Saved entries
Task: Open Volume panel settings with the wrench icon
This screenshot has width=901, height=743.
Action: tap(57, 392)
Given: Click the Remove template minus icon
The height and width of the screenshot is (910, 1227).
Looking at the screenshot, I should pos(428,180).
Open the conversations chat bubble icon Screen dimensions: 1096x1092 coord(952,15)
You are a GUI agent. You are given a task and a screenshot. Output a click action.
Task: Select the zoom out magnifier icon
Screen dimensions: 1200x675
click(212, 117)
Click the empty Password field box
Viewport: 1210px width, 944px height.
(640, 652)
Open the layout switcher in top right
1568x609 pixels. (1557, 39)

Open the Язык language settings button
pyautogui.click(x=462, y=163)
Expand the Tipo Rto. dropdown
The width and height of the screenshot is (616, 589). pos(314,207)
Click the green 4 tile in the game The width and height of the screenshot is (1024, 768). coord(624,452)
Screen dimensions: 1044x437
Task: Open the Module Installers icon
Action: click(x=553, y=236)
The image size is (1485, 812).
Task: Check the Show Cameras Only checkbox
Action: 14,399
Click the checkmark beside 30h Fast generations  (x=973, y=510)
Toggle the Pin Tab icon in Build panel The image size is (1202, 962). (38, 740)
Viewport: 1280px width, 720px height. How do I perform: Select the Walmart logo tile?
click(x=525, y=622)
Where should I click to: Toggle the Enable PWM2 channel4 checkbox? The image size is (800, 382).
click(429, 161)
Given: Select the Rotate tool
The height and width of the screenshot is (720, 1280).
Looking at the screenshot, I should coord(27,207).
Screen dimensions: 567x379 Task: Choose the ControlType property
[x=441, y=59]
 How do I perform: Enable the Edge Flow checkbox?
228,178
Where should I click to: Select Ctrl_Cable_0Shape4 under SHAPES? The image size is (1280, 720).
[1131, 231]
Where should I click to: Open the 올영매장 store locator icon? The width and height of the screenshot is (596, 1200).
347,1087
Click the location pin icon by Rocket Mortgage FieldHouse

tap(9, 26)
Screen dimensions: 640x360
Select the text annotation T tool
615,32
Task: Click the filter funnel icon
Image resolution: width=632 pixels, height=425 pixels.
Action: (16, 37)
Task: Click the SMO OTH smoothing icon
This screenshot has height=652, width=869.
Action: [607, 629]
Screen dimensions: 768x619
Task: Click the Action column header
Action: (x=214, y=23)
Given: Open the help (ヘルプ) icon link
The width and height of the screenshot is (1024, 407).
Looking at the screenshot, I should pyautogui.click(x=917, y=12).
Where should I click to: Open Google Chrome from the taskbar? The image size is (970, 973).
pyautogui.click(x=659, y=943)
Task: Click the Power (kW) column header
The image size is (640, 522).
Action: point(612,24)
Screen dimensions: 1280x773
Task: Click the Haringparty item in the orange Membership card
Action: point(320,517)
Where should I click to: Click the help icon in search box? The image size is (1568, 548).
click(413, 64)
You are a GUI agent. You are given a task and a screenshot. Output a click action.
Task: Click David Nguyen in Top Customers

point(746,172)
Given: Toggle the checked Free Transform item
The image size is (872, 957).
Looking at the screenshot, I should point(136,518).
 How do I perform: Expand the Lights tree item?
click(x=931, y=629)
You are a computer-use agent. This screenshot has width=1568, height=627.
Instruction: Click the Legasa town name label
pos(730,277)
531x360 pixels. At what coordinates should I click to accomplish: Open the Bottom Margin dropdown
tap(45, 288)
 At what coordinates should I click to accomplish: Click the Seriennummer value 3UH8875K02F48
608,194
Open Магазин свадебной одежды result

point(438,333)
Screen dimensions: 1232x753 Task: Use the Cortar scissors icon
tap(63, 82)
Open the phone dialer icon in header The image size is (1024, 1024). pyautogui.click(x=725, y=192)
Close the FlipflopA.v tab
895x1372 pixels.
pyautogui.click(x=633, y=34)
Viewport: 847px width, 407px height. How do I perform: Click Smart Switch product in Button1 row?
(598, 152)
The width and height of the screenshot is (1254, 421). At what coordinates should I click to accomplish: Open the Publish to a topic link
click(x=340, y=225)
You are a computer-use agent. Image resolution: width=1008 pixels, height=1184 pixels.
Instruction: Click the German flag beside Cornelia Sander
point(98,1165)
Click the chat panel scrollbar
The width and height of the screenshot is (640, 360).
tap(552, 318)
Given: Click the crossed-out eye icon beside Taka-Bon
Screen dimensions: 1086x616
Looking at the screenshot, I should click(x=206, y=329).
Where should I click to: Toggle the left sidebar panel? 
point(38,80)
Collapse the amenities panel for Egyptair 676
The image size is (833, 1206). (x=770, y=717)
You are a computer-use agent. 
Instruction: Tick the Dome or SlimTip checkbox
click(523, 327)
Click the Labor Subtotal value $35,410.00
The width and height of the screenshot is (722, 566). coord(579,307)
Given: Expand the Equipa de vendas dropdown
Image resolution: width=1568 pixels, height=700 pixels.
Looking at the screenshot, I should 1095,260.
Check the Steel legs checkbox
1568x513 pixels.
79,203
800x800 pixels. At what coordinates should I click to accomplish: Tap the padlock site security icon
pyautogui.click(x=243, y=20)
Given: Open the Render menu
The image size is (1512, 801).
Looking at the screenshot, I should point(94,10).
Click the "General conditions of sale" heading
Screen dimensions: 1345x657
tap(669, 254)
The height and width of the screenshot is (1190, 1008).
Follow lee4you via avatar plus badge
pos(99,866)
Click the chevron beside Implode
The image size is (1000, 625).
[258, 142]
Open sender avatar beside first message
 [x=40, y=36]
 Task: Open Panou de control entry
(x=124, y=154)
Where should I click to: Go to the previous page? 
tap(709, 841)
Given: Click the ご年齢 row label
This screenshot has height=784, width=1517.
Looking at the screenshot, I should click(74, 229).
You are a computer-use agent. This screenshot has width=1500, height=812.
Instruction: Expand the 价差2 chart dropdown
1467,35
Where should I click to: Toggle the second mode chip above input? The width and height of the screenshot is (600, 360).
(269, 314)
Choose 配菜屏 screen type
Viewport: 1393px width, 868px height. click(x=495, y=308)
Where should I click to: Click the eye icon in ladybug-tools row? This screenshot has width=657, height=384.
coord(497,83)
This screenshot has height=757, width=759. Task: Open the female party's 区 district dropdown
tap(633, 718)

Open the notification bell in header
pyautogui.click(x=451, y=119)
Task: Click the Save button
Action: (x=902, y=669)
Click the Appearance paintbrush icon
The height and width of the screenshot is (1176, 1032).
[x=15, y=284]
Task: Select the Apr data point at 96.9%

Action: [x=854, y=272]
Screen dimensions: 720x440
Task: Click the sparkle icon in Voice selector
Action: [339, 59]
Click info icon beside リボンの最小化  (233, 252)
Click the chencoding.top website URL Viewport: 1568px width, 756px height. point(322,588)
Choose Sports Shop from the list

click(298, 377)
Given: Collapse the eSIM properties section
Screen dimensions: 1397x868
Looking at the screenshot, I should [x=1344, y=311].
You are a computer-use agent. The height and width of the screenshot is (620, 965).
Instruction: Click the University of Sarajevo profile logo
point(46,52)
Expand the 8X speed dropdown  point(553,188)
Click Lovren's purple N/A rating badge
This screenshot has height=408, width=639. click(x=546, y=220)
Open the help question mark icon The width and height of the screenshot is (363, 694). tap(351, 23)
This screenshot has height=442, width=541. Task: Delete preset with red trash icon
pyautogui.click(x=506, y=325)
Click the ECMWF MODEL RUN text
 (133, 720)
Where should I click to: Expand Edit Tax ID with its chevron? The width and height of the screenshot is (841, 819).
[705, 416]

→ Your goal: Return the entries above unchanged, starting at the first line and stopping after the line with "Click the checkmark".

→ Task solution:
Task: Open Volume panel settings with the wrench icon
This screenshot has width=901, height=743.
Action: tap(57, 392)
Given: Click the Remove template minus icon
The height and width of the screenshot is (910, 1227).
Looking at the screenshot, I should pos(428,180).
Open the conversations chat bubble icon Screen dimensions: 1096x1092 coord(952,15)
You are a GUI agent. You are given a task and a screenshot. Output a click action.
Task: Select the zoom out magnifier icon
Screen dimensions: 1200x675
click(212, 117)
Click the empty Password field box
Viewport: 1210px width, 944px height.
(640, 652)
Open the layout switcher in top right
1568x609 pixels. (1557, 39)

Open the Язык language settings button
pyautogui.click(x=462, y=163)
Expand the Tipo Rto. dropdown
The width and height of the screenshot is (616, 589). pos(314,207)
Click the green 4 tile in the game The width and height of the screenshot is (1024, 768). coord(624,452)
Screen dimensions: 1044x437
Task: Open the Module Installers icon
Action: click(x=553, y=236)
The image size is (1485, 812).
Task: Check the Show Cameras Only checkbox
Action: 14,399
Click the checkmark beside 30h Fast generations  (x=973, y=510)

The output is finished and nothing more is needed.